- Extract provided -
☆ ☆ ☆

No matter how audiences feel about Giacomo Puccini’s anti-hero, US Navy Lieutenant B. F. Pinkerton, and his callous disregard of a 15-year-old Geisha’s heart, or the disastrous results, it is the composer’s arias, duets and a subtle chorus that make “Madama Butterfly” an opera-house staple and featured in concerts.

However, what original director Michael Grandage’s bare-bones production (revived by director Louisa Muller with set and costume designed by Christoper Oram), does, is to deliberately allow the leads to shine without the distraction of elaborate set changes and people movement.

And shine they did. Jagde, who will soon be replaying his Lyric 2014-15 Cavaradossi “Tosca” role at the Met, shows why he is in high-demand as he sang “Dovunque al mondo,” (Throughout the world). It’s nod to “The Star-Spangled Banner,” would be Pinkerton’s musical theme.

And there is our introduction to the Puerto-Rican born soprano, Ana Maria Martinez, in the lovely “Ancora un passo” as Butterfly (Cio-Cio-San) takes her friends up the hill for the marriage ceremony. The tune hints at Butterfly’s theme.

Then there is Puccini’s remarkably long duet ending Act 1 that begins with “Bimba, Bimba, non piangere (“Sweetheart, sweetheart, do not weep), continues with “Viene la sera” (Night is falling) and “Bimba dagli occhi (Sweetheart, with eyes…),  then ends with “Vogliatemi bene” (Love me, please).

The opera’s most famous aria, ”Un bel di vedremo “(One fine day we shall see) comes in Act II when Martinez describes how she will know P:inkerton’s ship has returned and how coy she will be about greeting him.

Although she does it justice, the Lyric Opera Orchestra conducted by Henrik Nánási, gets a little carried away during some of the high points, making it hard to hear all of Martinez’s thrilling notes.

An aside must be inserted here about the music that accompanies the entrance of Prince Yamadori’ (Puerto Rican baritone Ricardo José Rivera) who is led on stage by the troublesome matchmaker, Goro (Filippino—American tenor Rodell Rosel). Goro wants butterfly to marry the Prince.

If it sounds familiar, that is because Puccini uses strains from “Mivasant,” a Japanese folk tune that also appears in Gilbert and Sullivan’s “the Mikado.”

Anthony Clark Evans and Brian Jagde in Madama Butterfly at Lyric Opera (Todd Rosenberg photo)
Anthony Clark Evans and Brian Jagde in Madama Butterfly at Lyric Opera (Todd Rosenberg photo)

☆ ☆ ☆

- Questions to answer -
**a)** In the review of Lyric Opera's "Madama Butterfly," who conducts the Lyric Opera Orchestra?
**b)** Carry on the review of Lyric Opera's "Madama Butterfly" from its final line.

☆ ☆ ☆

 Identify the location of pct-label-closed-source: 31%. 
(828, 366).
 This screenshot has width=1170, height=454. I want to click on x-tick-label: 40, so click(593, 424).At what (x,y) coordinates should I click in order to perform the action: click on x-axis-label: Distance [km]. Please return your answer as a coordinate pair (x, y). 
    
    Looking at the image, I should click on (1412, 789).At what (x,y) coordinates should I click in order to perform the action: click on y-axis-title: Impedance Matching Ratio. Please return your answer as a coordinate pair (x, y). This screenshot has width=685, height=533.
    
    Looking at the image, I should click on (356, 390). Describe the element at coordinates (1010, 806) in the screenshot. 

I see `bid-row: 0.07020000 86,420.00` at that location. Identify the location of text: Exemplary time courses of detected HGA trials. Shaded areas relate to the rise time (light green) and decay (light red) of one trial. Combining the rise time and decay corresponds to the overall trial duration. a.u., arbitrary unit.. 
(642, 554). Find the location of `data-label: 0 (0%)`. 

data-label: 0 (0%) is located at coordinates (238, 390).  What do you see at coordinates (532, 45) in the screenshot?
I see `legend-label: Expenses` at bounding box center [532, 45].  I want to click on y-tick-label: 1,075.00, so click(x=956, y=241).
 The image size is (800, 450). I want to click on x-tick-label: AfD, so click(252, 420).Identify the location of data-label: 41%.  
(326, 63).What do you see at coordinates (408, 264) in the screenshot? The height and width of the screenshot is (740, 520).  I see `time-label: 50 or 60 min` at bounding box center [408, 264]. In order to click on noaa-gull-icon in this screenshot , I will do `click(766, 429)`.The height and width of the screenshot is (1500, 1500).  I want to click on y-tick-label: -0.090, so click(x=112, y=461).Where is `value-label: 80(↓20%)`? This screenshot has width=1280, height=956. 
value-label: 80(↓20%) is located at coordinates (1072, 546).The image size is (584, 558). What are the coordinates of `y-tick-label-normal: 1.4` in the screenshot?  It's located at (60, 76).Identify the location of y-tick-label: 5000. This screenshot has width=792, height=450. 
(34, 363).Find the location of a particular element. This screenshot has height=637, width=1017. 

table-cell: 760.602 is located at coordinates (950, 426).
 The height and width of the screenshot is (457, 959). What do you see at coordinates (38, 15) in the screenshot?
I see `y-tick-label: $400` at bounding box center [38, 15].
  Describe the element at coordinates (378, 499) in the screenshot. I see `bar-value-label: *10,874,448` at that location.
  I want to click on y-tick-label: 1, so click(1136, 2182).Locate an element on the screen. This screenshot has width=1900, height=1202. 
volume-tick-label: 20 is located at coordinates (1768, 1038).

☆ ☆ ☆

- Outputs by task -
**a)** Henrik Nánási

**b)**
After “Il cannone del porto! (The cannon at the harbor) is heard and Butterfly and her maid, Suzuki (American mezzo-soprano Deborah Nansteel), plus Butterfly’s son Sorrow, strew flowers on the hill path, the trio sit and watch for Pinkerton to come up the hill. Butterfly watches through the night to the lengthy “Coro a bocca chiusa” (Humming Chorus) as the other two sleep.

Sharpless, the US consul to Nagasaki where the action takes place, tries to tell Butterfly that Pinkerton is not coming back to her. Well sung by American baritone Anthony Clark Evans, Sharpless appears throughout the opera with warnings as Puccini’s way of saying that not all Americans are heartless.

Act III ends with Butterfly singing the sad “Tu? Tu? Piccolo iddio!” (You? You? My little god!) to her son, Sorrow. She will be handing him over to Pinkerton and his American wife, Kate (American soprano Kayleigh Decker). Choosing an honorable death to alternatives she views as dishonorable, Butterfly kills herself with a blade that had belonged to her dead father.

Pinkerton finally comes up the hill, calling out to Butterfly but he is too late. She has already killed herself.

The backstory: “Madama Butterfly” is based on a one-act play by David Belasco that Puccini saw in 1900. However, Belasco’s play is taken from a short story by John Luther Long supposedly sourced from Long’s sister Jennie Correll. The opera had an unsuccessful premier at La scala in 1904 but was followed a few months latger by a highly acclaimed production in Brescia after Puccini made some revisions. The libretto is by Lugi Illica and Giuseppe Giacosa.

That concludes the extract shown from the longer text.